Un dato che si somma a quello della scorsa settimana, quando le analisi dell’Arpa avevano rivelato che tra il 31 luglio e il 6 agosto si era registrata nell’aria una concentrazione di diossina  cinque volte oltre il limite nella zona di Boccadifalco.

 ”Non ci sono allarmi per la  salute. La situazione ambientale nella zona di Bellolampo e’ sotto  controllo, pur nella criticita’ dovuta alla presenza di valori di  diossina in alcuni casi superiori ai valori massimi. Il tavolo tecnico interistituzionale, voluto dall’assessore Massimo Russo dopo  l’incendio della discarica di Bellolampo, ha comunque gia’ adottato gli opportuni provvedimenti a tutela della salute pubblica”. Lucia  Borsellino, direttore generale del dipartimento Attivita’ sanitarie  dell’assessorato regionale della Salute della Sicilia, tranquillizza  la popolazione dopo che e’ stato accertato il superamento dei valori  di diossina in alcuni campionamenti di latte effettuati in tre  allevamenti situati nella zona di Torretta e nei pressi del quartiere  Cruillas.

  “Stiamo monitorando la situazione con grande rigore – ha  spiegato Borsellino -. Alla luce delle ultime analisi effettuate  dall’Istituto Zooprofilattico di Teramo, che ha riscontrato valori due volte superiori a quelli massimi previsti dai regolamenti comunitari,  l’Asp di Palermo ha gia’ notificato ai proprietari degli allevamenti  tre provvedimenti a scopo cautelativo con i quali viene vietata  l’utilizzazione e la commercializzazione del latte munto da questi  animali: questo latte dovra’ essere consegnato giornalmente ai tecnici della prevenzione che si preoccuperanno della sua distruzione  attraverso l’Istituto zooprofilattico sperimentale di Palermo”.

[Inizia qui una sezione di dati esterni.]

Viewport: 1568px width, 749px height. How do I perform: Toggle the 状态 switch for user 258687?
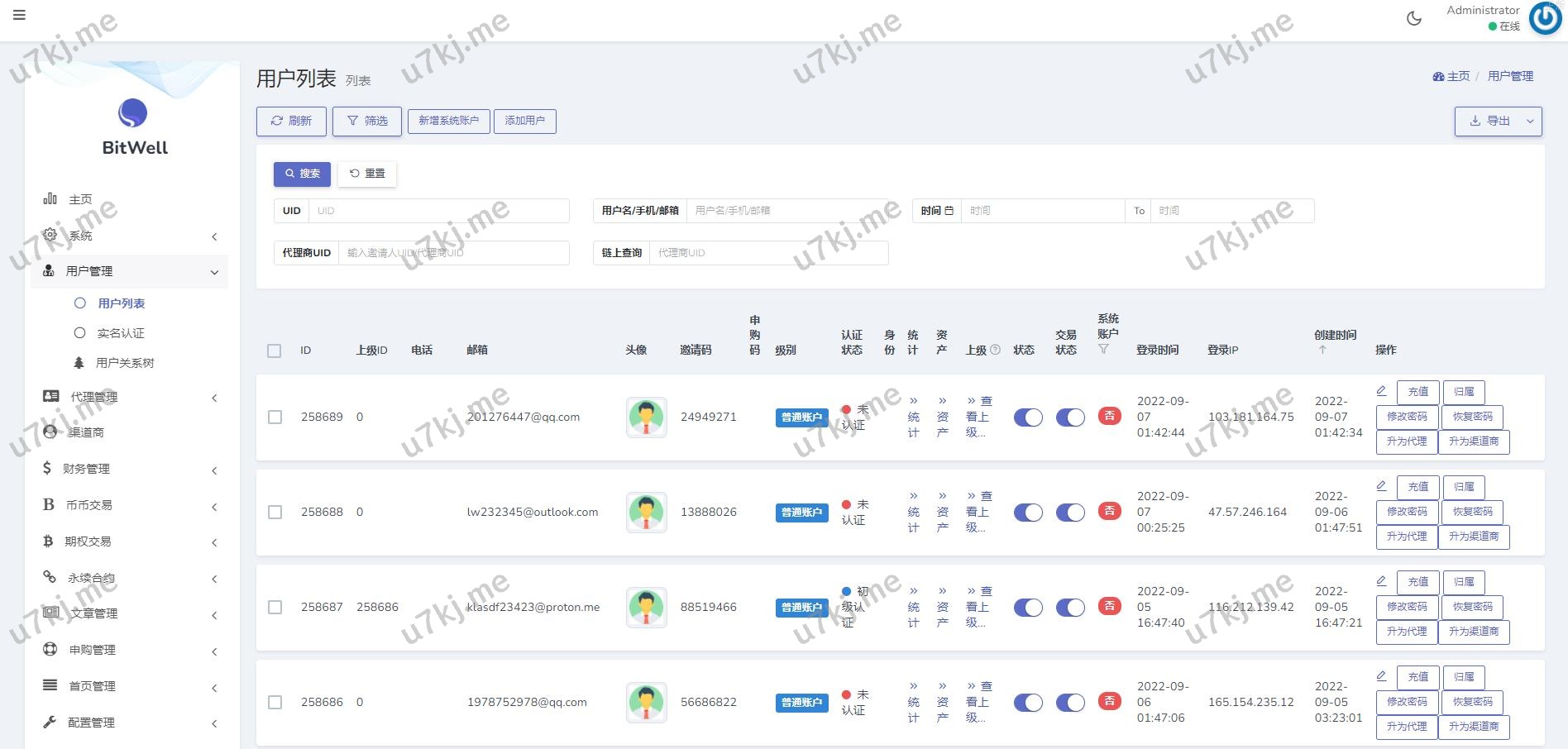pos(1028,608)
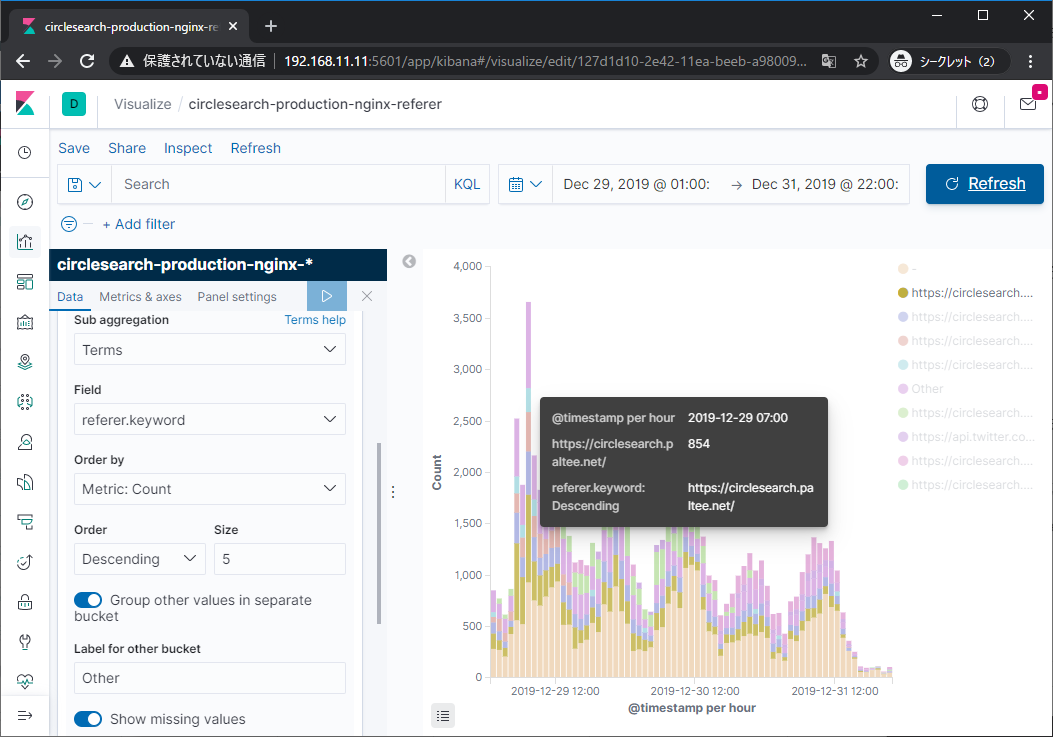Image resolution: width=1053 pixels, height=737 pixels.
Task: Click the blue Refresh button
Action: (984, 184)
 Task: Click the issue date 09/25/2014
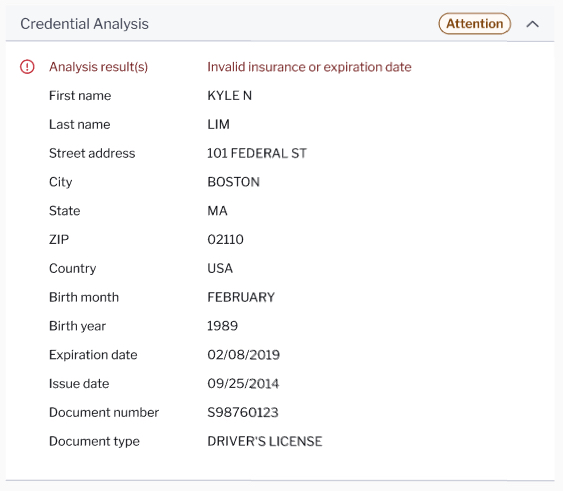coord(243,384)
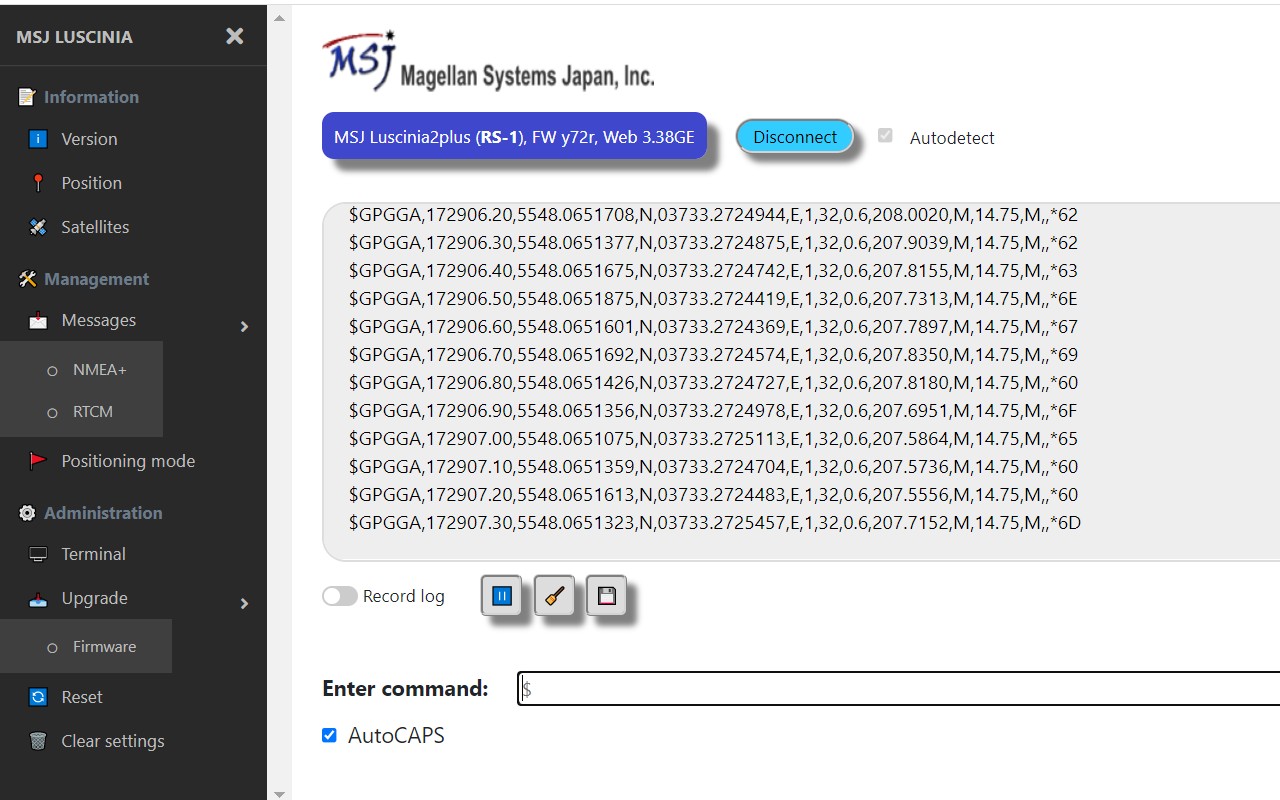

”E’ stato anche deciso – conclude – il divieto di spostamento  dei bovini e dei caprini presenti nei due allevamenti, sia per la  macellazione che per qualunque altra finalita’”. Martedi’ prossimo si  riunira’ nuovamente il tavolo tecnico interistituzionale al quale  verranno invitati a partecipare anche rappresentanti del ministero  della Salute e dell’Amia.

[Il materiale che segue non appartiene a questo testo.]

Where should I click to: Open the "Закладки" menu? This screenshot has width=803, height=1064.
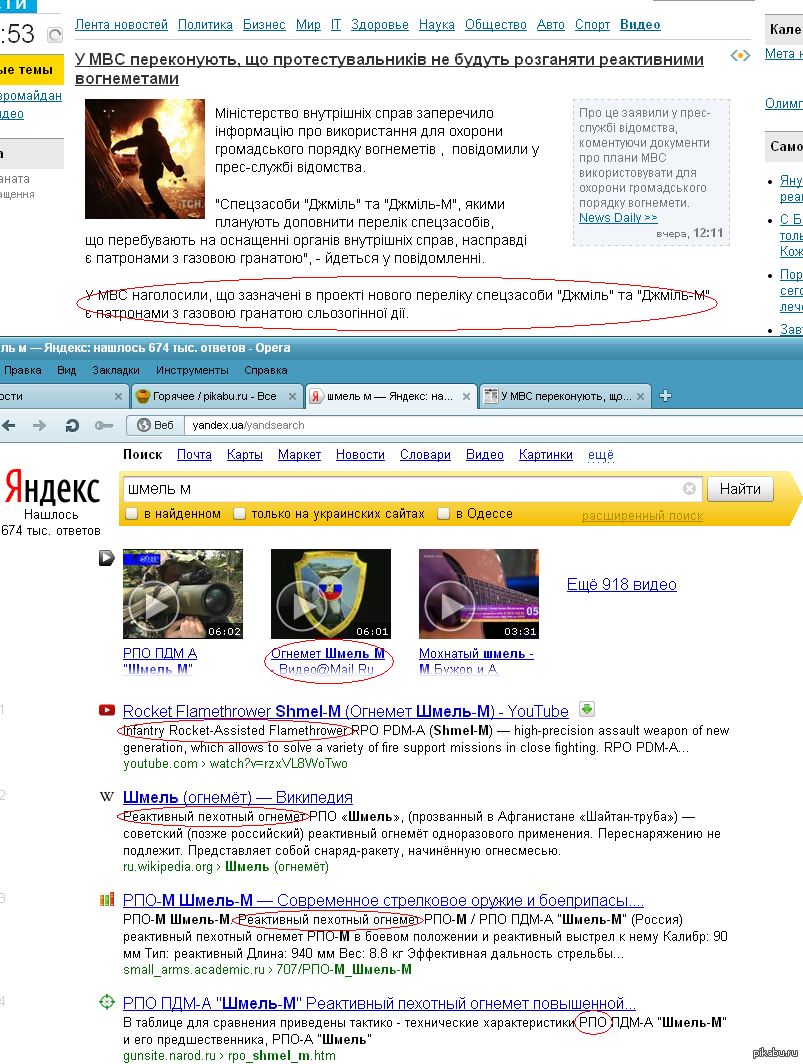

Intanto continua in citta’ l’emergenza rifiuti con oltre mille  tonnellate di immondizia da smaltire. Gli operai dell’Amia, l’azienda  di igiene ambientale di Palermo, riescono a raccogliere ogni giorno  circa 900 tonnellate di rifiuti, ma la produzione giornaliera si  attesta sulle 850 tonnellate.

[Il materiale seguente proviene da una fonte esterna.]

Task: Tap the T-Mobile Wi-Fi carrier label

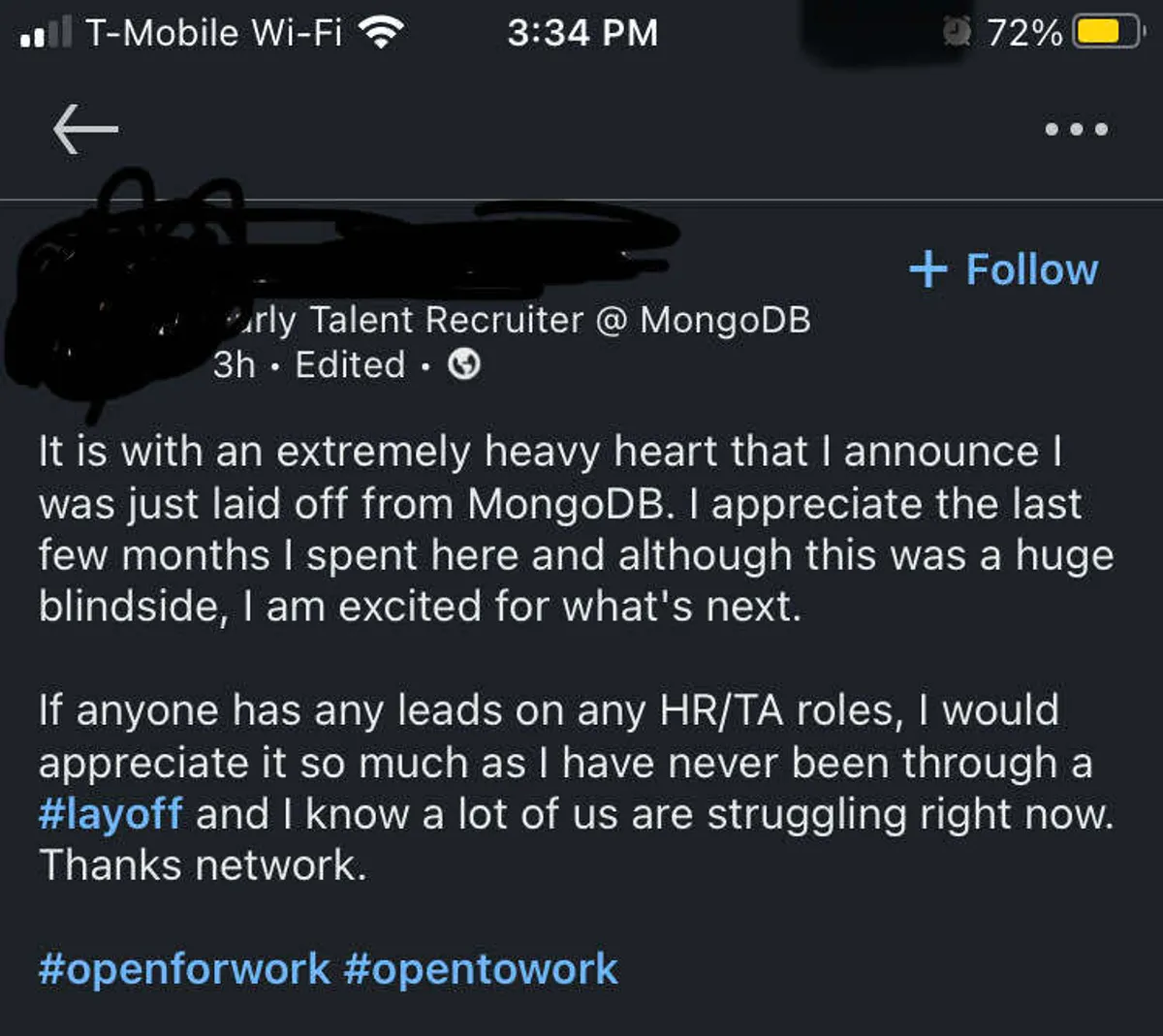Action: coord(214,34)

 Una situazione difficile che ha portato il Comune  a disporre anche l’intervento degli operai del Coime. A preoccupare  sono anche i continui roghi di cassonetti, appiccati da cittadini  esasperati dai cumuli di spazzatura ammassati in strada e dal cattivo  odore, accentuato dalle temperature roventi.

Ieri gli incendi segnalati sono stati una cinquantina,  soprattutto nei quartieri Bonagia, Falsomiele e Villaggio santa  Rosalia. Nella notte i vigili del fuoco sono intervenuti su una decina di incendi appiccati soprattutto nelle zone di periferia, ma anche in  provincia a Partinico e Giardinello.   Un’emergenza aggravata anche dal fatto che resta chiusa la  discarica di Bellolampo, riconsegnata dai vigili del fuoco all’Amia,  che ha disposto un servizio di vigilanza armata. I mezzi di raccolta  sono cosi’ costretti a fare la spola tra Palermo e Catania, Trapani e  Messina.